When solids melt while sliding down heated inclines, their motion is governed by a complex coupling between heat transfer, phase change, gravity and viscous dissipation. Despite relevance across a variety of domains, like kitchen physics, geophysics, tribology, and manufacturing, this coupled problem lacks understanding and quantitative experimental validation. Here we report experiments with ice and paraffin wax on a temperature-controlled ramp that achieve terminal velocities from 0.01 m/s to 2 m/s across wide parameter ranges. We develop a theoretical model that captures the self-regulating feedback between melt-layer thickness, sliding velocity, and heat transfer. Without any adjustable parameters, our model collapses all measurements, validating the fundamental mechanism and enabling predictions for analogous systems.
Paper Structure (9 sections, 12 equations, 5 figures, 1 table)

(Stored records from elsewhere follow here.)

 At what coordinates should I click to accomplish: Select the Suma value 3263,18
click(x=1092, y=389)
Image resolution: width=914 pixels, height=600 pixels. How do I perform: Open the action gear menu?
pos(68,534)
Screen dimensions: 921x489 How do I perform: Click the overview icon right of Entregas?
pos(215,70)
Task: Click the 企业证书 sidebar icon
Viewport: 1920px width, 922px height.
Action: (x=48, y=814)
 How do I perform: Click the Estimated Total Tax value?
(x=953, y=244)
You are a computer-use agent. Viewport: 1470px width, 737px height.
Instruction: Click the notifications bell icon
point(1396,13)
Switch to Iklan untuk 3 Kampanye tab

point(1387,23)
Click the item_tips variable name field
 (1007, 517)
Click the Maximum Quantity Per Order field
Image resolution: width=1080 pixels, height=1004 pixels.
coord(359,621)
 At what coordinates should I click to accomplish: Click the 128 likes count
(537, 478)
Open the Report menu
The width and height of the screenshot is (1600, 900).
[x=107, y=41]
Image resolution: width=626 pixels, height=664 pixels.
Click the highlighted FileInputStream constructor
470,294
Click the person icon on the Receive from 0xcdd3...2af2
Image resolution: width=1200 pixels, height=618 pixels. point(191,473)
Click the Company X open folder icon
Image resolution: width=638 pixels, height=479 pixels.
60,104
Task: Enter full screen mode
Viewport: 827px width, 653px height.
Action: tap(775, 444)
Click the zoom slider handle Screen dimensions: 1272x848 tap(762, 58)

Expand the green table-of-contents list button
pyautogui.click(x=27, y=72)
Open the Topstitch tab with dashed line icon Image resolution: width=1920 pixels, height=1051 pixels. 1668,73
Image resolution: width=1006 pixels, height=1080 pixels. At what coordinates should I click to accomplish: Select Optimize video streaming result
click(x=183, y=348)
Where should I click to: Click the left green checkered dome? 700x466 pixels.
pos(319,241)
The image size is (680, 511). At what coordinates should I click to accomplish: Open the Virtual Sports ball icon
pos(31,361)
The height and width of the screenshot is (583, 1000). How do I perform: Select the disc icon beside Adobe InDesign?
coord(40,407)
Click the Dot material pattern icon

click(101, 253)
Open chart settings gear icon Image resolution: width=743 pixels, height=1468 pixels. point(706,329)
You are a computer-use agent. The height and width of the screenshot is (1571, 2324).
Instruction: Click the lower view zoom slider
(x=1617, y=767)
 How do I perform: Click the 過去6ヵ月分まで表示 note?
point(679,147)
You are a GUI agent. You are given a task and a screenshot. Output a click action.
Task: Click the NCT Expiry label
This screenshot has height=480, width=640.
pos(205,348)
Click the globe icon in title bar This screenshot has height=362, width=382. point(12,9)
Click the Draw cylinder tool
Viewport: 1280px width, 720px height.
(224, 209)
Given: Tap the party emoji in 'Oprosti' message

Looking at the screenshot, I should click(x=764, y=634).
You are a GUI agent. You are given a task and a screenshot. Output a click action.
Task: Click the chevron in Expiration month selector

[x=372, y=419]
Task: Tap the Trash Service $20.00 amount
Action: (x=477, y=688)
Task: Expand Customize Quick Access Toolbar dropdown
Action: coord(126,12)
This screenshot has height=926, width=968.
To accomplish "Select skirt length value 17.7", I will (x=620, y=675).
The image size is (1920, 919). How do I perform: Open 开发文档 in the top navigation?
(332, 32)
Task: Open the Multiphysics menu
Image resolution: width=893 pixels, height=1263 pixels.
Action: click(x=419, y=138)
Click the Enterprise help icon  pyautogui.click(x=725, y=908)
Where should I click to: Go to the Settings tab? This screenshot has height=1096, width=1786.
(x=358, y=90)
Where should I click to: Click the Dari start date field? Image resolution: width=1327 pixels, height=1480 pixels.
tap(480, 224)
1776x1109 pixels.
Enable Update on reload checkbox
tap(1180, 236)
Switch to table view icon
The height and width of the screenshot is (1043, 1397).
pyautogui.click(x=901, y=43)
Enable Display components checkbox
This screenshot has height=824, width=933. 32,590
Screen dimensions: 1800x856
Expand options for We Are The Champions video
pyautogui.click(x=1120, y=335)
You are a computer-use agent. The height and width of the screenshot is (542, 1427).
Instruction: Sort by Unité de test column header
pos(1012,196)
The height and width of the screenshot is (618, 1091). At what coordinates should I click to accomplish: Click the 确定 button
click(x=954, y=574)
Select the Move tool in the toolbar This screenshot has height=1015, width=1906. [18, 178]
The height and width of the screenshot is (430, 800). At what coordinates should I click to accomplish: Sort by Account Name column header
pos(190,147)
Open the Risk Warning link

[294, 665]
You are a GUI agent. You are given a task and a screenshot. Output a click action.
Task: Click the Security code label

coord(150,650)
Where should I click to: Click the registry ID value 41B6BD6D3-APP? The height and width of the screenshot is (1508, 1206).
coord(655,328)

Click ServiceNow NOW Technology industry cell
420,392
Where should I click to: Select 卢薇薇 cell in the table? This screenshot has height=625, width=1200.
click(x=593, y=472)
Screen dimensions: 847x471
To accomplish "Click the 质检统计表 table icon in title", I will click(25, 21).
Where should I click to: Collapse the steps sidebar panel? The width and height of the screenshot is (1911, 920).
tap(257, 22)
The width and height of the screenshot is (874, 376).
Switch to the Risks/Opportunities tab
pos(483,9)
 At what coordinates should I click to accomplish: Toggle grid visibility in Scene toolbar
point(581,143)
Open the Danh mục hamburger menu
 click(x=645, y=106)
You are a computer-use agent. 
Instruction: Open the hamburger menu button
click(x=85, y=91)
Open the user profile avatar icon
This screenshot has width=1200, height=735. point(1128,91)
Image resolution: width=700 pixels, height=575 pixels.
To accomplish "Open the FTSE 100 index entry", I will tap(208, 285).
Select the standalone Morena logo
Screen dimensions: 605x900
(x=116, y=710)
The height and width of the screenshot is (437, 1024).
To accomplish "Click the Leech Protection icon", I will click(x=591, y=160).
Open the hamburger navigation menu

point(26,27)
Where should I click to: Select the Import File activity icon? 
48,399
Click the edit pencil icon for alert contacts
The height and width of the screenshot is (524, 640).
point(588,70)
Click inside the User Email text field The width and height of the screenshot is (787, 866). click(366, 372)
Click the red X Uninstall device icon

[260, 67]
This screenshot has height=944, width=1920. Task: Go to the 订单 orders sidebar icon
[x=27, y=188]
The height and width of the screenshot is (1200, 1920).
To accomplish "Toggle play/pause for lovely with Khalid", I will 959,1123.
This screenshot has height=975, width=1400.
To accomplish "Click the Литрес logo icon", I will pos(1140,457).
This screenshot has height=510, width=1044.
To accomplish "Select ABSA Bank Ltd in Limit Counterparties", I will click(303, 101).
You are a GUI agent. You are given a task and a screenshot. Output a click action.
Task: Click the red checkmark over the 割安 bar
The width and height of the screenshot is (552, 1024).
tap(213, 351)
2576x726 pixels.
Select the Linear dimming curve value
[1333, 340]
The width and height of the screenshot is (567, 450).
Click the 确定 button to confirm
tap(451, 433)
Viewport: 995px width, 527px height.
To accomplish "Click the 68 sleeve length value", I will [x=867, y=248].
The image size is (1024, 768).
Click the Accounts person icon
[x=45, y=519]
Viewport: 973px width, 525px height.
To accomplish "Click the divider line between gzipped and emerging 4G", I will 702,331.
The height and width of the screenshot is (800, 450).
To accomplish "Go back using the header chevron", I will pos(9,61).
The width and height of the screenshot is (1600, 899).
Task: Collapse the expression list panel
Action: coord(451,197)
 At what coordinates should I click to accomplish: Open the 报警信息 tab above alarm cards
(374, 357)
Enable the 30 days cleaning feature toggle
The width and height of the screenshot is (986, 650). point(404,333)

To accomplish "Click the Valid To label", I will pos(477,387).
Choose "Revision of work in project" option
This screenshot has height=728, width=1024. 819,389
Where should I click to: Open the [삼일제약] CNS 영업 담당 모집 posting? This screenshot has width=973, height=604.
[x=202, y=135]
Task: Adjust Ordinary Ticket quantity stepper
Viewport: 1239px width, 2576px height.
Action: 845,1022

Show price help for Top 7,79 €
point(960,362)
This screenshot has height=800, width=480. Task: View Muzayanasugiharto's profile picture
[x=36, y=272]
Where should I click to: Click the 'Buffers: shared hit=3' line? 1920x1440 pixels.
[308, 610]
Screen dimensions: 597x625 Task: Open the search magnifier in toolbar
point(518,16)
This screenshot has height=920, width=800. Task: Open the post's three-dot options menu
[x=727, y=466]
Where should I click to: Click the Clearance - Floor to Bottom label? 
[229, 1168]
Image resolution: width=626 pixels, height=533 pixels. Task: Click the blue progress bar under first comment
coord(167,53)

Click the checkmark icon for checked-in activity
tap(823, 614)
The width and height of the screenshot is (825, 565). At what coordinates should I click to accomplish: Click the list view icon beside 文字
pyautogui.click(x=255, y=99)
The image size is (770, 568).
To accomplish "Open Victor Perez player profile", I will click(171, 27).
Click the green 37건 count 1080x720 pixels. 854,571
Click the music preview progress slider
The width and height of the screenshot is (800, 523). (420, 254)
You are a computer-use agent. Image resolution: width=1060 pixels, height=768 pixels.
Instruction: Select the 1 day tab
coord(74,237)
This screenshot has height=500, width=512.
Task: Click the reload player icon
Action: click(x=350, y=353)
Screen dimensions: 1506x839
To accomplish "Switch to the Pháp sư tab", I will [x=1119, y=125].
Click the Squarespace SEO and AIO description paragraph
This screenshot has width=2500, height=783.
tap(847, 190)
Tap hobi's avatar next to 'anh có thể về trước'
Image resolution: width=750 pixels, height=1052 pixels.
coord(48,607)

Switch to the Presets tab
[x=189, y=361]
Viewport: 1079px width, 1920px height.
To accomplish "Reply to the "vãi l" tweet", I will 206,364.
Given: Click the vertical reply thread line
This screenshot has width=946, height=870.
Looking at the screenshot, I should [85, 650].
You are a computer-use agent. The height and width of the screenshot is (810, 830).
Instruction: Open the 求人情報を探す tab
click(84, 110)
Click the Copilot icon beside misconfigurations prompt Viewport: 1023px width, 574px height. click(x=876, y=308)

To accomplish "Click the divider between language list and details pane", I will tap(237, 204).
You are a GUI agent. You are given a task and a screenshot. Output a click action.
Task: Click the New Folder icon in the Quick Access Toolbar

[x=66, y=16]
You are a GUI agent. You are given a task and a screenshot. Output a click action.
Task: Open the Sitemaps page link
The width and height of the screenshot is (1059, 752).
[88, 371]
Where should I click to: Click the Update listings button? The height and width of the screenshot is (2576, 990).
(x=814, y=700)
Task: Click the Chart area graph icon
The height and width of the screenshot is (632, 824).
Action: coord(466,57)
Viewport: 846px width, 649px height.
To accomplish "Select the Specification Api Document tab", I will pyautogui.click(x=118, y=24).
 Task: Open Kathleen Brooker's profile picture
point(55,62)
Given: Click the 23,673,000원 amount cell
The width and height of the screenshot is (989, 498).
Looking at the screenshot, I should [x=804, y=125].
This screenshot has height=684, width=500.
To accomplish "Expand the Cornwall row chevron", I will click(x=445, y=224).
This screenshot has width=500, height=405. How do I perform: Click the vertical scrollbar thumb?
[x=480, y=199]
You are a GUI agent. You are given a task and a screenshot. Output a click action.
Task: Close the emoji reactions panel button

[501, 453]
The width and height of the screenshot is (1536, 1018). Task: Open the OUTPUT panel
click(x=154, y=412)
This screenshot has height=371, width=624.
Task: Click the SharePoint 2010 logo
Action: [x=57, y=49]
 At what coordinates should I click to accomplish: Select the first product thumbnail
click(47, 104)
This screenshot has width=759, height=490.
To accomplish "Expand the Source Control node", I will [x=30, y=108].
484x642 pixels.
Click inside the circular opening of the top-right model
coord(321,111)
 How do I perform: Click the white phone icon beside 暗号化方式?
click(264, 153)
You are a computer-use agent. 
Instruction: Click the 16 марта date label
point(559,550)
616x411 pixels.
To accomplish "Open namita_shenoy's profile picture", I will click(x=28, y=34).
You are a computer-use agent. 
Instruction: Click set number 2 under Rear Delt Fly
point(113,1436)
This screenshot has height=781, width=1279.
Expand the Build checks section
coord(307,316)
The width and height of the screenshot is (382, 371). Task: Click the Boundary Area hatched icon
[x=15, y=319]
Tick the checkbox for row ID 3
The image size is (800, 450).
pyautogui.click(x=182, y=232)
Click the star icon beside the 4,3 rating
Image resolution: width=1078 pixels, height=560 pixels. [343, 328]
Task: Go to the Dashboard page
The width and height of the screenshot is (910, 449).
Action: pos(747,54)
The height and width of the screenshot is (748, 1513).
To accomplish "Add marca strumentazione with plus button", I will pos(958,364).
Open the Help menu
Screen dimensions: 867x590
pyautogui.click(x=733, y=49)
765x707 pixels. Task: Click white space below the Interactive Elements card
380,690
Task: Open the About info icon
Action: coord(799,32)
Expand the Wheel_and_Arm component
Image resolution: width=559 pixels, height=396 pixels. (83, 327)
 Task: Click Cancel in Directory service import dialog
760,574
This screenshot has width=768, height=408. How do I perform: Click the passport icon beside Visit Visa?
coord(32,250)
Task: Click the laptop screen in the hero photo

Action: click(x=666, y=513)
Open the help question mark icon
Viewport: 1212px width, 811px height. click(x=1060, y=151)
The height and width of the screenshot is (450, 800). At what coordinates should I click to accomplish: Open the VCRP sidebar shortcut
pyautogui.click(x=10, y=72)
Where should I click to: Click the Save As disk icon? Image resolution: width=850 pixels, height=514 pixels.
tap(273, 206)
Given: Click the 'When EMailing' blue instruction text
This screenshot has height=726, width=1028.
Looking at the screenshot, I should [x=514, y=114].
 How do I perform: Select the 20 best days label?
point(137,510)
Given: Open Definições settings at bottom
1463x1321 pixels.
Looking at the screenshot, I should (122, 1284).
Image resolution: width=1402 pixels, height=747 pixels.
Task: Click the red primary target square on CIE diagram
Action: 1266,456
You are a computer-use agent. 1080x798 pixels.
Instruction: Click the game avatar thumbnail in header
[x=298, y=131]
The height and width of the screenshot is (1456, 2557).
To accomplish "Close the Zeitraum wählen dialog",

This paper contains 9 sections, 12 equations, 5 figures, 1 table.

Figures (5)

  • Figure 1: (a) A block of butter slides down an inclined, heated cooking pan due to the lubricating effect of the liquid melt layer beneath it. (b) Schematic of the problem, with the relevant physical quantities. A cubic block of solid with sides $L=H$ slides down a heated ramp, which is inclined at an angle $\theta$, with a constant velocity $U$. The enlargement is tilted to be aligned with the ramp and is in the frame of reference of the block. $u(x,y)$ indicates the flow velocity; $T_\text{amb}$ is the ambient temperature; $T_\text{ramp}$ is the ramp temperature; $T_\text{melt}$ is the melting temperature; $j$ is the melt rate (with units of velocity). The symbol $\ell$ bounds the region $[\ell,L]$ where capillarity effects are dominant. (c) Superposed frames of a paraffin block. The block is moving from left to right. The time between the frames is 0.5, the angle of the ramp is 2.5° and the excess temperature is 5.
  • Figure 2: Terminal velocity of ice (hollow squares) and paraffin (disks) blocks sliding down an inclined heated ramp as a function of excess temperature $\Delta T=T_\text{ramp}-T_\text{melt}$ (a) and inclination angle $\theta$ (b). In both plots, the variable that is not in abscissa is shown as the markers' colour. As the blocks are at terminal velocity, the errors in the measured velocities are tiny (less than 1%), and no error bars are shown.
  • Figure 3: Schematic of the coupling between the effects of shear, transit time, and mass and heat balances.
  • Figure 4: In panel (a): blocks' measured velocity $U_\text{exp}$ against the velocity from our analytical model $U_\text{2D}$; paraffin wax data are plotted as disks, while ice data are plotted as squares; the colour of the points indicate the excess temperature $\Delta T=T_\text{ramp}-T_\text{melt}$, while the size indicates the angle $\theta$, as in the legend (markers are 2.5°, 7.5°, 22.5°, 45°). The error bars on $U_\text{2D}$ were calculated with the bootstrapping method, but are not plotted as they never exceeded a marker's width. The rescaling does not involve any adjustable parameters; the solid line corresponds to $y=\frac{2}{7}x$. In panel (b), for synthetic data with 25 blocks of wax at angles in 0.5° $\leq \theta \leq$90°, and excess temperatures in 3$\leq \Delta T \leq$32, we calculate: the melt rate $j_\text{syn}$, the velocity $U_\text{syn}$, and the layer height $h_\text{syn}$, and we represent them as a 3D surface with iso-$\theta$ contours marked in red and iso-$\Delta T$ contours marked in blue.
  • Figure S1: (a) Photograph of the experimental setup and (b) internal rendering of the ramp.